Parents at Baxter Elementary — a school that was scheduled to close in 2028 under the district’s original proposal but would close at the end of this school year under ASD’s updated plan — asked school board members Tuesday for more time to inform their community and to motivate.

Katie Gibson, a PTA member and mother of a Baxter Elementary student, said she is trying to organize parents and school staff to follow the district’s updated proposal, which was announced on the eve of Thanksgiving. At least three parents didn’t even know about the revised plan, she said.

“It just seemed like we didn’t have enough time to organize and coordinate to even come up with a response to the board with any kind of knowledge,” she said. “So I would like to ask for more time just to be able to talk to our community.”

Community members at Lake Hood Elementary School expressed the same wish. “It took the district six months to make this decision, but they only gave us six weeks to process the news, write witness statements, write emails explaining why we believe that we “We should stay open, or just accept our fate,” said one parent.
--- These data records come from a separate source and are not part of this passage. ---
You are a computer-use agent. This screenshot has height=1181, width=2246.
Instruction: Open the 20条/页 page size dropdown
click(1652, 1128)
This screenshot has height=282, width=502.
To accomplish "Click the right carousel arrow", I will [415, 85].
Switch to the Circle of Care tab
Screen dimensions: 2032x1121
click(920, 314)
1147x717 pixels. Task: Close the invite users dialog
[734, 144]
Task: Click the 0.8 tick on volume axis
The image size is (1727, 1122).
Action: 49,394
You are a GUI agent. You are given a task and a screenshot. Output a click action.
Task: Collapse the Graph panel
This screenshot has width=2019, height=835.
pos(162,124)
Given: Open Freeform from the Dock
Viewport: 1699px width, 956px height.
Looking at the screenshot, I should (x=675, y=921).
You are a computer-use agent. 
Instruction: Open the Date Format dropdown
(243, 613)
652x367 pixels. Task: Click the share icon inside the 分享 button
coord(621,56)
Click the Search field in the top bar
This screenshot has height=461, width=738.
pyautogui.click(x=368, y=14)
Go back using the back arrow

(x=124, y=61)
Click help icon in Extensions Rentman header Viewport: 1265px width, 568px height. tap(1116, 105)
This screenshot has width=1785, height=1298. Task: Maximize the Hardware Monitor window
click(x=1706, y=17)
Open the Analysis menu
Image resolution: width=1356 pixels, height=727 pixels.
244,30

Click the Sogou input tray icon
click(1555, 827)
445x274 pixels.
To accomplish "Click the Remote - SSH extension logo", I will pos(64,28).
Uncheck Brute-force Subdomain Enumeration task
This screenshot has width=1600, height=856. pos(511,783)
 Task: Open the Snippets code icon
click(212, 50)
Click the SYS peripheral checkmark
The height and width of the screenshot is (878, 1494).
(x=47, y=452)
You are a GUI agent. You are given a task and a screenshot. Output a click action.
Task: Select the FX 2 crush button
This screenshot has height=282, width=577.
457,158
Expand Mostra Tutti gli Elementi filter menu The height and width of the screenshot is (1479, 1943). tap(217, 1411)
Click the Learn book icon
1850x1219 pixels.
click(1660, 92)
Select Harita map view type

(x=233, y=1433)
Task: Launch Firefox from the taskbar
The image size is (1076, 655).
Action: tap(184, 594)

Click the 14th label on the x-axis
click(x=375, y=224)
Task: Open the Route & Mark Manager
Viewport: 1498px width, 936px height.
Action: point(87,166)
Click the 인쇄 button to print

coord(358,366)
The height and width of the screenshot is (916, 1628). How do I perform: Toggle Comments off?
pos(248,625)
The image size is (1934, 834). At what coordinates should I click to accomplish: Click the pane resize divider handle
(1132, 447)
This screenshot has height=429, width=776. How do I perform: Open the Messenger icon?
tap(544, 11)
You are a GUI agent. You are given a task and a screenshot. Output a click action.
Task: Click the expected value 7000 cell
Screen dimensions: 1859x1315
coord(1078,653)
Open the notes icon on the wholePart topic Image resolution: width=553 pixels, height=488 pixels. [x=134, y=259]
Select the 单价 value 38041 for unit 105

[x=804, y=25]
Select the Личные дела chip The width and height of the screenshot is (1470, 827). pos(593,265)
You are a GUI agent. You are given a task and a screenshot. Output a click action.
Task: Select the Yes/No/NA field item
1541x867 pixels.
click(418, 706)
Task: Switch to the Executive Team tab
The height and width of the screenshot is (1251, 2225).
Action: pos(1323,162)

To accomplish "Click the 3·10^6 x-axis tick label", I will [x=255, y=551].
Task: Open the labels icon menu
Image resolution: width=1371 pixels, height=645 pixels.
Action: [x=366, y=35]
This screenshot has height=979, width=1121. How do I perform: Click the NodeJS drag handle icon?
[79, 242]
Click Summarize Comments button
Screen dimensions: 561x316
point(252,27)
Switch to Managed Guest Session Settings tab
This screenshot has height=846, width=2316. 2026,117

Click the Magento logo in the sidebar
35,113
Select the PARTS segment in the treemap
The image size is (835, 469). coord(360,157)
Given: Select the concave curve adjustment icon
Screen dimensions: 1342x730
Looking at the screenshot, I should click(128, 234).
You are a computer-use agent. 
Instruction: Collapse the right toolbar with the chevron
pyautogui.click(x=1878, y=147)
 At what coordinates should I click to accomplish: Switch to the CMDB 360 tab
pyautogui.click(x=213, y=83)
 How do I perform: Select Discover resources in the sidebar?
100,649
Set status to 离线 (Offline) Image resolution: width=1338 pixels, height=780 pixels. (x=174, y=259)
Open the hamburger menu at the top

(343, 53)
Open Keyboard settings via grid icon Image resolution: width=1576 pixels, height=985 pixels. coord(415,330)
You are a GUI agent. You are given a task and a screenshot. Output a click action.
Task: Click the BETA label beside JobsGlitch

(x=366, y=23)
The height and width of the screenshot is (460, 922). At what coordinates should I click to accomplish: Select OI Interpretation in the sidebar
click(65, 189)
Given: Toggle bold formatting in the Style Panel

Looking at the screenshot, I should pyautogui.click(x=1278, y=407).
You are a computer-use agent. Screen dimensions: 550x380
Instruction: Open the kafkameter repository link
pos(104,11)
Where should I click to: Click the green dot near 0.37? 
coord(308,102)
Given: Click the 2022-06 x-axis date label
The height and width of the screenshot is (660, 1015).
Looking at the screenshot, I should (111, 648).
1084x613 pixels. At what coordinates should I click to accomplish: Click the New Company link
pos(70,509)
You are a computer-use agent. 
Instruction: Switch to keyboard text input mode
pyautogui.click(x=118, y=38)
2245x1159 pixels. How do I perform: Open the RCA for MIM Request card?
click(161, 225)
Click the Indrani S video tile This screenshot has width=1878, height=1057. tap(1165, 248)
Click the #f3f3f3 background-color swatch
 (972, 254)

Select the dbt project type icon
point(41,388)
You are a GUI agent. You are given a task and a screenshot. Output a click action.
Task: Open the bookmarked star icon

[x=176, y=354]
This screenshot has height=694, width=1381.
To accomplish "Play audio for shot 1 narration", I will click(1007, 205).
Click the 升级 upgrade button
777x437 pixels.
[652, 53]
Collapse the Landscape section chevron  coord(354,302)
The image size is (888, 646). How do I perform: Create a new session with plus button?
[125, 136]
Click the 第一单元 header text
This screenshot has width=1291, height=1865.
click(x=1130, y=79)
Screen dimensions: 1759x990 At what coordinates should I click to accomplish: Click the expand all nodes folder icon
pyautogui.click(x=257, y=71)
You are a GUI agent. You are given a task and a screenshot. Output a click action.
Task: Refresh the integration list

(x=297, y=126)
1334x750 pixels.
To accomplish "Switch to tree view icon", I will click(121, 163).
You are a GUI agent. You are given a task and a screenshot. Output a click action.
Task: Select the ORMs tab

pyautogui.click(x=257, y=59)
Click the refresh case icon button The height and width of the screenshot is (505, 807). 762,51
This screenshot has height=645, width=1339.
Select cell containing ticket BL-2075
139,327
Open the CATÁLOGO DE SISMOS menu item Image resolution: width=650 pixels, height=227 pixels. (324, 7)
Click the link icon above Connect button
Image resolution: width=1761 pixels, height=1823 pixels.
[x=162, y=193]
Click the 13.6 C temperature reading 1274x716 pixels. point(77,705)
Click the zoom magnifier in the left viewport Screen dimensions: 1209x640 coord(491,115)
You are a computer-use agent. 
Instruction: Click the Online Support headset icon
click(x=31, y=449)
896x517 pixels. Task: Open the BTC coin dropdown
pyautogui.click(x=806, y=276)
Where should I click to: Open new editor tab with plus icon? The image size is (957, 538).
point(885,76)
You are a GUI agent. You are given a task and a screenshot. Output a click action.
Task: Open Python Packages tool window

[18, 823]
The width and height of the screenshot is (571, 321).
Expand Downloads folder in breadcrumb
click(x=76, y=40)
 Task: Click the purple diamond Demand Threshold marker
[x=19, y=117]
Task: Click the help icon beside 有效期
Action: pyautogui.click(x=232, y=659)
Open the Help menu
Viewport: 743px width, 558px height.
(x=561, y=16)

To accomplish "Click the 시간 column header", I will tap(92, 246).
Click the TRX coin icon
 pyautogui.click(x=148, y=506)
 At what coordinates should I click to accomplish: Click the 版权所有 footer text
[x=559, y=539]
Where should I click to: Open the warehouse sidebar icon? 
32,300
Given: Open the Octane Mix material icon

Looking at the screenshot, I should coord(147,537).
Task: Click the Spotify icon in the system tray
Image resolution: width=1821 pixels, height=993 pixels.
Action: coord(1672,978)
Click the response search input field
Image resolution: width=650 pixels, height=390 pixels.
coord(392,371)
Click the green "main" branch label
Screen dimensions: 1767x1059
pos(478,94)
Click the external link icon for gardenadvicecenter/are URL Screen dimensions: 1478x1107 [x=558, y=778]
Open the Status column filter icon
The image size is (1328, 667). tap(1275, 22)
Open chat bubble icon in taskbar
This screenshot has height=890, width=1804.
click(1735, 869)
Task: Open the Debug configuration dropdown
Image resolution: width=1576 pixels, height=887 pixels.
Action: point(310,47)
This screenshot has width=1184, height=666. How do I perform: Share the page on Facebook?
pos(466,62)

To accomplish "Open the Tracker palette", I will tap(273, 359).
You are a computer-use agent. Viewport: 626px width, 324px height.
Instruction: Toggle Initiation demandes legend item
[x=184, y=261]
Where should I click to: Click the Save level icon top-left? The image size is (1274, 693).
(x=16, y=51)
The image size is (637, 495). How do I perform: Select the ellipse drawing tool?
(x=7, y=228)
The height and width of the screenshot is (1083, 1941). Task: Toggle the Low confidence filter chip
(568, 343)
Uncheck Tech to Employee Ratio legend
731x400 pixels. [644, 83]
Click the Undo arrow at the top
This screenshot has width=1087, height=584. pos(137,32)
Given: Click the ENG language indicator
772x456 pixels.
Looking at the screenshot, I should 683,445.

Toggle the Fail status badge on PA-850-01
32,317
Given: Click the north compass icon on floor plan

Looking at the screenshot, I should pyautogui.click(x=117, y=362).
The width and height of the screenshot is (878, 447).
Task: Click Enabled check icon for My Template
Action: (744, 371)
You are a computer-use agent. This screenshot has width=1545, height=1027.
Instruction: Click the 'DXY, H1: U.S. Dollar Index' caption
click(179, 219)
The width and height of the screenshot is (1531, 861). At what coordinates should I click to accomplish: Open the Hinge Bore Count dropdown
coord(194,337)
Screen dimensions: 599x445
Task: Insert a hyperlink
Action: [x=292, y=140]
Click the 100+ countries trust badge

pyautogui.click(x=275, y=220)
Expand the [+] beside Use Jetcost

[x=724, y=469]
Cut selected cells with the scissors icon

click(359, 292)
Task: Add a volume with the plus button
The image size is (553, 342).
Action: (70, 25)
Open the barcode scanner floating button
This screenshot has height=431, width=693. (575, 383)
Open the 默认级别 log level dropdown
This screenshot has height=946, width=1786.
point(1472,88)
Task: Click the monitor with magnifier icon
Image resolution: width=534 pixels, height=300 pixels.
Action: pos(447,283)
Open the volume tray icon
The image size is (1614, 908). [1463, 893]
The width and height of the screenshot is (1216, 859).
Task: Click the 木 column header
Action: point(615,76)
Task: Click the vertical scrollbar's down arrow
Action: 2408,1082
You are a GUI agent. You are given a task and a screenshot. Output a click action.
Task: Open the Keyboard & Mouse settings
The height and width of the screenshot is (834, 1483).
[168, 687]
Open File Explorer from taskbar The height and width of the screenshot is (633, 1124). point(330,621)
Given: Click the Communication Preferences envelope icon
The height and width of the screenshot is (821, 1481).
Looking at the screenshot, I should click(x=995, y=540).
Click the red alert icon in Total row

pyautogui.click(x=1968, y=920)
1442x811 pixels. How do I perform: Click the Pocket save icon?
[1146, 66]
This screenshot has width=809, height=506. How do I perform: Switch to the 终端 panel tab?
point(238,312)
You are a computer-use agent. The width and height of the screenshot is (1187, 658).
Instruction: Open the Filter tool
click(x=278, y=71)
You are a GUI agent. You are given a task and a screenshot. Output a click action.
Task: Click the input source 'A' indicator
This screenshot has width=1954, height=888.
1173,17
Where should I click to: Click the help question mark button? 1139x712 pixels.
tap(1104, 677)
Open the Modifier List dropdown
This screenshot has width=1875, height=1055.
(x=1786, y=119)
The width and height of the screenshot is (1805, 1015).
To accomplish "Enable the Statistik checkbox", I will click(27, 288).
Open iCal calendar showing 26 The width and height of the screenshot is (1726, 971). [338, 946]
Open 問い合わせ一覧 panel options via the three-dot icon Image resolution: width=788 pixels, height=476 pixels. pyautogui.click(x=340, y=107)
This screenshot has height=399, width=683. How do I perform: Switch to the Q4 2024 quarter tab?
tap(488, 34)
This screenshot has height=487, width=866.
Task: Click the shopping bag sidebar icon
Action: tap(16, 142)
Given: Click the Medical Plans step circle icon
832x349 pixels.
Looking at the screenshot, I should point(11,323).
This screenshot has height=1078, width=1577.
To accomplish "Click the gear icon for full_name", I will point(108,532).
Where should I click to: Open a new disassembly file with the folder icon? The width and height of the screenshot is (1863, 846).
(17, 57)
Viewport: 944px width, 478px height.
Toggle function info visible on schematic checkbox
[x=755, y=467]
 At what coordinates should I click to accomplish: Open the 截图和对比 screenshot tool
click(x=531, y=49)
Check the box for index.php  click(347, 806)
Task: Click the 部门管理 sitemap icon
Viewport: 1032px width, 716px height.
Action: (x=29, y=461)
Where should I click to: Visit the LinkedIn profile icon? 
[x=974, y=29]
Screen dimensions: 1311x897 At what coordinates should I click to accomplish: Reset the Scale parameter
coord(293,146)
At the three schools that were spared from the closure – Bear Valley, Tudor and Wonder Park elementary schools – parents are relieved. Those who “put life on hold for a month” to collect data, organize information campaigns and show up to school board meetings and community engagement sessions can finally breathe, Bear Valley PTA President Katie Rohrs said.

“But there are mixed feelings,” she said. “Okay, we’re safe, but there are four other schools that aren’t. We hope the school board takes a close look at these other schools and really decides if this is their fate.”

The Anchorage School Board will hold a special meeting Saturday from 9 a.m. to noon to discuss school closures. School board members will vote on Dec. 17.